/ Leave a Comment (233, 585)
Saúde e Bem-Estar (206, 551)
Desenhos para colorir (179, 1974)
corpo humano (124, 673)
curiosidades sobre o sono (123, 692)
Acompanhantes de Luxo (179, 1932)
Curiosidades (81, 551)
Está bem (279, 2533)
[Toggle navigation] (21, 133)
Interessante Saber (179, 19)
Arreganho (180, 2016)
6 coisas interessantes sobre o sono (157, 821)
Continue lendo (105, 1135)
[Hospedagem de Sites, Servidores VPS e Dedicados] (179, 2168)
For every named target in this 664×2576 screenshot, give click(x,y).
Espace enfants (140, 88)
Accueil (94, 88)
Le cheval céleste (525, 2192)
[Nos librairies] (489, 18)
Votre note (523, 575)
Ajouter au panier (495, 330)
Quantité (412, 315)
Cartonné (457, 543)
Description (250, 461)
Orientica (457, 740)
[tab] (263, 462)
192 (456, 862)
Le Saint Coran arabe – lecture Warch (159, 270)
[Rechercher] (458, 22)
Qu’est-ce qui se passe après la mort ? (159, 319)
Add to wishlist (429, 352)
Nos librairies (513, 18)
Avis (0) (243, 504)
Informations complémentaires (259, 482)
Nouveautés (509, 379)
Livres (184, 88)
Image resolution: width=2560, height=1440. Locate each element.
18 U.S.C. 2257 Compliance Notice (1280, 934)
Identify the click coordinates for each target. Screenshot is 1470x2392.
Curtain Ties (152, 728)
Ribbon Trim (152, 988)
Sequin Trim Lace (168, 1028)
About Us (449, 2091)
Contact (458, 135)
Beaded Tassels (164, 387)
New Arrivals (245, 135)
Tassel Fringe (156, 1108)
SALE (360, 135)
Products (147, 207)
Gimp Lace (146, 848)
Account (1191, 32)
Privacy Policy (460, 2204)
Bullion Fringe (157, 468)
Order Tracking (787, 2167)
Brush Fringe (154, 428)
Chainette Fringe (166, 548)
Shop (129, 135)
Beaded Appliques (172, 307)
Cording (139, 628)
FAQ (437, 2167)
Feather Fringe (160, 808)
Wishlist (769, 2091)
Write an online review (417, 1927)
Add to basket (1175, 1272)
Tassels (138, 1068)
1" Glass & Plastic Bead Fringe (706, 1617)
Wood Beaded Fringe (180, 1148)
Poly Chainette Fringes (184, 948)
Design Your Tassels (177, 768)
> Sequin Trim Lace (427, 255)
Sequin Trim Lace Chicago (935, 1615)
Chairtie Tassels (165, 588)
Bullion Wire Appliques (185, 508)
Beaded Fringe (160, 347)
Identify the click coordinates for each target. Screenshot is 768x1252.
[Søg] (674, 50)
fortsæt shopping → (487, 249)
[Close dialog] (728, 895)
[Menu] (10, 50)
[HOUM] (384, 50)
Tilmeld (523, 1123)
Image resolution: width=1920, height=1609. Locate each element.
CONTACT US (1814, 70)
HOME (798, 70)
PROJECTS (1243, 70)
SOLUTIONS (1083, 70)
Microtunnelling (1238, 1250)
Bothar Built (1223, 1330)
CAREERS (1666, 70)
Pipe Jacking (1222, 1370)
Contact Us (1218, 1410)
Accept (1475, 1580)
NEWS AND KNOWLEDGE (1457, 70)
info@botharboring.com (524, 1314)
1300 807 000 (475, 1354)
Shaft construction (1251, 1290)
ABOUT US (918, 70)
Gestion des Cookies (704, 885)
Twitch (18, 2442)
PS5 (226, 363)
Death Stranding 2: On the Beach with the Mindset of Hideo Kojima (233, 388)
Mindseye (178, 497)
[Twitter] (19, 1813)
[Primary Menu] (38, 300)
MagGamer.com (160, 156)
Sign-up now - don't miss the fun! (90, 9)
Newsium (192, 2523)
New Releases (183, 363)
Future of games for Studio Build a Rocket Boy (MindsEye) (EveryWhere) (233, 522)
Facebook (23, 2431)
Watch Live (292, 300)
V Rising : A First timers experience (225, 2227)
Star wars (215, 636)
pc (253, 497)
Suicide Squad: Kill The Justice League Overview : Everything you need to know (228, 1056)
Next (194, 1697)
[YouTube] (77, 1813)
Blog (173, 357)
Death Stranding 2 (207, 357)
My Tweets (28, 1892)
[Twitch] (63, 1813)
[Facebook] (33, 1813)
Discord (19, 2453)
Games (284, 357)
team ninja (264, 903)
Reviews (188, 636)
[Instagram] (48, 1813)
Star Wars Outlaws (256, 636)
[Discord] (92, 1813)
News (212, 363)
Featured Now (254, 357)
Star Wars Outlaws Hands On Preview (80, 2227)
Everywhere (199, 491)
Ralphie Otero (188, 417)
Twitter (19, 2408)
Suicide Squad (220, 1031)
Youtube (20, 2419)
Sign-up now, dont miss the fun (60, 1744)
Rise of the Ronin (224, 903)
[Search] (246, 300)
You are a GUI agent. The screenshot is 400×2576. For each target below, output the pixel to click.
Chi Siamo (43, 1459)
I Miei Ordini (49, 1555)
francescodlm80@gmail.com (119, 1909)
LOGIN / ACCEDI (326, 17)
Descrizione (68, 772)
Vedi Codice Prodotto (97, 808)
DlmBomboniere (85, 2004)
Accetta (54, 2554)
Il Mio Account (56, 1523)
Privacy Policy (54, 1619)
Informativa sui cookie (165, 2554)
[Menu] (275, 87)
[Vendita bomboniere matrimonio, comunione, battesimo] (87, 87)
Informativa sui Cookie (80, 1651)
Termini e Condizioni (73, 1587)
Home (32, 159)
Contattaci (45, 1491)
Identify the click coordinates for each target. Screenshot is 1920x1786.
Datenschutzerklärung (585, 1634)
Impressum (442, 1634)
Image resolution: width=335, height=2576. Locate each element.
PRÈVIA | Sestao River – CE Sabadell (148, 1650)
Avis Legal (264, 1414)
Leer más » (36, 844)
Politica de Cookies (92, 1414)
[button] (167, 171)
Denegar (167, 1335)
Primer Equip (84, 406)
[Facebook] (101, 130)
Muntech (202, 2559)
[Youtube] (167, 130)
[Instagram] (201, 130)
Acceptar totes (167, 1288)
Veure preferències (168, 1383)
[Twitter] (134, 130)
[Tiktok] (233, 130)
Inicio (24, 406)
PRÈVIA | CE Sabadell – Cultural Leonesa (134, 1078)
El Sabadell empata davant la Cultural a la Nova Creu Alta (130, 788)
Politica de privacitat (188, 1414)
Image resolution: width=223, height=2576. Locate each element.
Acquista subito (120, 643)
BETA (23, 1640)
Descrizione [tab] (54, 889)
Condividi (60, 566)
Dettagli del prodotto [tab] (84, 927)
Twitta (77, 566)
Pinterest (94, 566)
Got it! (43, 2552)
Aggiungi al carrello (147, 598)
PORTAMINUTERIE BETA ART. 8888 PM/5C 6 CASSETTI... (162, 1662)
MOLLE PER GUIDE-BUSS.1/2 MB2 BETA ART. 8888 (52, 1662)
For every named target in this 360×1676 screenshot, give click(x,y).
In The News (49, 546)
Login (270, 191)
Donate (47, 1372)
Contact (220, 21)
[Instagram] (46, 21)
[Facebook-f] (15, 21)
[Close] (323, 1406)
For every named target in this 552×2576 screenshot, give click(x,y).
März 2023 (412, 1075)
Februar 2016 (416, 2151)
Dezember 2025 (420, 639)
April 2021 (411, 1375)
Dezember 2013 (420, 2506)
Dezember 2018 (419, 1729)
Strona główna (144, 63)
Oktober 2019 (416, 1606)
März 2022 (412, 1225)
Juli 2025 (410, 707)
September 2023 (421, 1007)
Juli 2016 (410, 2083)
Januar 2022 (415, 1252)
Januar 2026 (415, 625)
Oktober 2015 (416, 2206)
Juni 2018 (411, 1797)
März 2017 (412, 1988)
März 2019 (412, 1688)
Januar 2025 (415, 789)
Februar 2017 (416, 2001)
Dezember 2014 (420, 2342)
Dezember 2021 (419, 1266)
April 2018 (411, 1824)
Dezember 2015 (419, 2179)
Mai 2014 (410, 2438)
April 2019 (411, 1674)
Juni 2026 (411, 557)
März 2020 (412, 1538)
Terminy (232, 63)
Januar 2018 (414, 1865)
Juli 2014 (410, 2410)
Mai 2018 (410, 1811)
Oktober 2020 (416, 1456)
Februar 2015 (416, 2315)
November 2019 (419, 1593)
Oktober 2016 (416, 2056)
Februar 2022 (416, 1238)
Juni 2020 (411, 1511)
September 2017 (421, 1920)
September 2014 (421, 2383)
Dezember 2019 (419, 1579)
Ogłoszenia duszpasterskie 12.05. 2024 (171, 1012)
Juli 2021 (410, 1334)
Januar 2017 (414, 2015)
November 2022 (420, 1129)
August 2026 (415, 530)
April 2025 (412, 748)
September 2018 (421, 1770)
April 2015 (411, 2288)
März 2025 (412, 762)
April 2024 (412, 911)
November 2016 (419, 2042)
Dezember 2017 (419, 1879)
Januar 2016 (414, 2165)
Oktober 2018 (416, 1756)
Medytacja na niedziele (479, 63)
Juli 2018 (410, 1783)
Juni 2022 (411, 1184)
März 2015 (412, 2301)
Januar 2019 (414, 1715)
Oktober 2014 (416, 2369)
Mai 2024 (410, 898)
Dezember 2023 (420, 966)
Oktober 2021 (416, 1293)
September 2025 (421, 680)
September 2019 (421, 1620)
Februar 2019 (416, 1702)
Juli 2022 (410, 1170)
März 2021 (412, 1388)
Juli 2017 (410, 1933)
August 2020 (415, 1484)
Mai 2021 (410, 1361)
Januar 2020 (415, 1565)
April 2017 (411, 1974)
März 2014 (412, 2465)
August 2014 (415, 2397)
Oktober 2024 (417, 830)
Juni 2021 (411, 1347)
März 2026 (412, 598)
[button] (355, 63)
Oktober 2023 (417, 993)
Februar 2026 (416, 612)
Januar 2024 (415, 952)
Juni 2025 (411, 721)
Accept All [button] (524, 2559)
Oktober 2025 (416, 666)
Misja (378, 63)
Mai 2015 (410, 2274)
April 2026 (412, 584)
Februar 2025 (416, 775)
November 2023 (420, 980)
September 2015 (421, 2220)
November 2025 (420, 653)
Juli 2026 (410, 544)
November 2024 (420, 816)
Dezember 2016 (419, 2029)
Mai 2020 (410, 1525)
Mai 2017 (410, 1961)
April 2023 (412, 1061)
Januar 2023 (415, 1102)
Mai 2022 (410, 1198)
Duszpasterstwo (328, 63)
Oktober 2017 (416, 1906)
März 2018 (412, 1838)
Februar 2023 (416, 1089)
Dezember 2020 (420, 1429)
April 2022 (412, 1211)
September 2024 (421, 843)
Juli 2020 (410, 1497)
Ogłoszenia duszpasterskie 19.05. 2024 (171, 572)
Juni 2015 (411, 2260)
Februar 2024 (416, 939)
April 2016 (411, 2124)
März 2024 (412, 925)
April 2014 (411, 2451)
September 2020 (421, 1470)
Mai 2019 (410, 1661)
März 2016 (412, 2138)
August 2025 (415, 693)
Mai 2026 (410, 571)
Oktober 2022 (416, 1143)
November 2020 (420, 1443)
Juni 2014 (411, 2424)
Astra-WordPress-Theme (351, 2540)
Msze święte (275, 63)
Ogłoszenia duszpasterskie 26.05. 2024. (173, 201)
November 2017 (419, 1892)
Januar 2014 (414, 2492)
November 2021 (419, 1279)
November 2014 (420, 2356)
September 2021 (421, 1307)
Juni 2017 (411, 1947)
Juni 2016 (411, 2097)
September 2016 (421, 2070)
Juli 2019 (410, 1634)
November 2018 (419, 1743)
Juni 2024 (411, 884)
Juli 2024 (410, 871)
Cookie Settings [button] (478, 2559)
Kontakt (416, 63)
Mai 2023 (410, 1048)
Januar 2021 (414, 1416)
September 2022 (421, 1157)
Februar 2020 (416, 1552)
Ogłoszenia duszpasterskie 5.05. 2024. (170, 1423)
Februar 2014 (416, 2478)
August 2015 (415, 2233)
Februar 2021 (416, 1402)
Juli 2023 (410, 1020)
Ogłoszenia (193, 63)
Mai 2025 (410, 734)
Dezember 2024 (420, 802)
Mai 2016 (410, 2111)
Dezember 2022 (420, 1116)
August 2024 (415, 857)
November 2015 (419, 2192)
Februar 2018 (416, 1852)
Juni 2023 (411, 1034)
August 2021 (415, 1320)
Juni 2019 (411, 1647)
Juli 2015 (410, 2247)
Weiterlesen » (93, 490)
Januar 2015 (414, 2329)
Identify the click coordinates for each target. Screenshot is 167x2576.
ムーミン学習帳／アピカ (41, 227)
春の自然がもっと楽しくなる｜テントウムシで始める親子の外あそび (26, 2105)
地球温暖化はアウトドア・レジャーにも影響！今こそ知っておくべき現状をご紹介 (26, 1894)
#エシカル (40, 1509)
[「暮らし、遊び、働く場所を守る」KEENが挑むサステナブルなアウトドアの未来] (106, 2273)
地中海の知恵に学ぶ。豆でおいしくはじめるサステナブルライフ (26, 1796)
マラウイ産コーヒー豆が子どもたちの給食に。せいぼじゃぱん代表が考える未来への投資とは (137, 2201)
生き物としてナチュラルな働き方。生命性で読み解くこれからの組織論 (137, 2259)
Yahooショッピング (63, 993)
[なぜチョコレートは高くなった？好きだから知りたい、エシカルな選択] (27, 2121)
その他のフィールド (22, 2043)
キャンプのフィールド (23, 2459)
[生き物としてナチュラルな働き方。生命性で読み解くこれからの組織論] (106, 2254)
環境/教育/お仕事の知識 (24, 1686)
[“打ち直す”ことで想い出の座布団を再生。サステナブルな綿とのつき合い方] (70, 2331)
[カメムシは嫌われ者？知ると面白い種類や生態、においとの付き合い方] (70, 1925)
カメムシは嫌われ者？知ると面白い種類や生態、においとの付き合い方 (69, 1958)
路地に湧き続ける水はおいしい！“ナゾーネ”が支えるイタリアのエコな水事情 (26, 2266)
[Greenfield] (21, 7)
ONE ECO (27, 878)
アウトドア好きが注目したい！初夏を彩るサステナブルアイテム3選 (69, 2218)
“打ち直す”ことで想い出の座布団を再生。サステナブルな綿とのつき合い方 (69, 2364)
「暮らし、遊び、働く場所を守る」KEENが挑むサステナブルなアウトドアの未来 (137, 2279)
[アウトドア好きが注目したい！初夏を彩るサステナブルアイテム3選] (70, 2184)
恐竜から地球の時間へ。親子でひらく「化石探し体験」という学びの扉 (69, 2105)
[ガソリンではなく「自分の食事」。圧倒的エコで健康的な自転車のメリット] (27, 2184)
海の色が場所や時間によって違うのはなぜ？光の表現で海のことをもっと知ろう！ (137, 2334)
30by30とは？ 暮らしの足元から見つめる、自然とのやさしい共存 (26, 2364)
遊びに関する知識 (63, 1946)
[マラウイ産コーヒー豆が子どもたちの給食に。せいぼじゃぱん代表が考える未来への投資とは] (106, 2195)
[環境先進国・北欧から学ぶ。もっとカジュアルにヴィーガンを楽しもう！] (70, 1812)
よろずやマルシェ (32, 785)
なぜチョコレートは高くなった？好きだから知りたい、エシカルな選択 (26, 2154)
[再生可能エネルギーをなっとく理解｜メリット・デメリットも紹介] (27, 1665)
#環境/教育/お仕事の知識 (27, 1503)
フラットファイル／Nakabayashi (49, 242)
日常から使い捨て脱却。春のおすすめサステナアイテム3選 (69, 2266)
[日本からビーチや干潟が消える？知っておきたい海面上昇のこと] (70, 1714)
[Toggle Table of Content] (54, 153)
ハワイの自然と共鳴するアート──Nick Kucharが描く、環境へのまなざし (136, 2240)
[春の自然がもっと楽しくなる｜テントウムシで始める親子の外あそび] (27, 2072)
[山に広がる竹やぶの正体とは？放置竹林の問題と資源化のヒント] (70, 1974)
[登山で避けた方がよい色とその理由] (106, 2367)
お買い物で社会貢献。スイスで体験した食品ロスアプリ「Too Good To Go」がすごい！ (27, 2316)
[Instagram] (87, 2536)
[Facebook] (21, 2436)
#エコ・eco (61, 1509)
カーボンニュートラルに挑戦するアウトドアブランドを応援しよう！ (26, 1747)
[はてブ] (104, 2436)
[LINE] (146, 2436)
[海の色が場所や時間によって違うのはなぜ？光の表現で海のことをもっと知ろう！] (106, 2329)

What to work on: Given the records above, restate word for word only the lines starting at the one with "Future of games" and ending at the one with "Discord (19, 2453)".

Output for this exercise:
Future of games for Studio Build a Rocket Boy (MindsEye) (EveryWhere) (233, 522)
Facebook (23, 2431)
Watch Live (292, 300)
V Rising : A First timers experience (225, 2227)
Star wars (215, 636)
pc (253, 497)
Suicide Squad: Kill The Justice League Overview : Everything you need to know (228, 1056)
Next (194, 1697)
[YouTube] (77, 1813)
Blog (173, 357)
Death Stranding 2 (207, 357)
My Tweets (28, 1892)
[Twitch] (63, 1813)
[Facebook] (33, 1813)
Discord (19, 2453)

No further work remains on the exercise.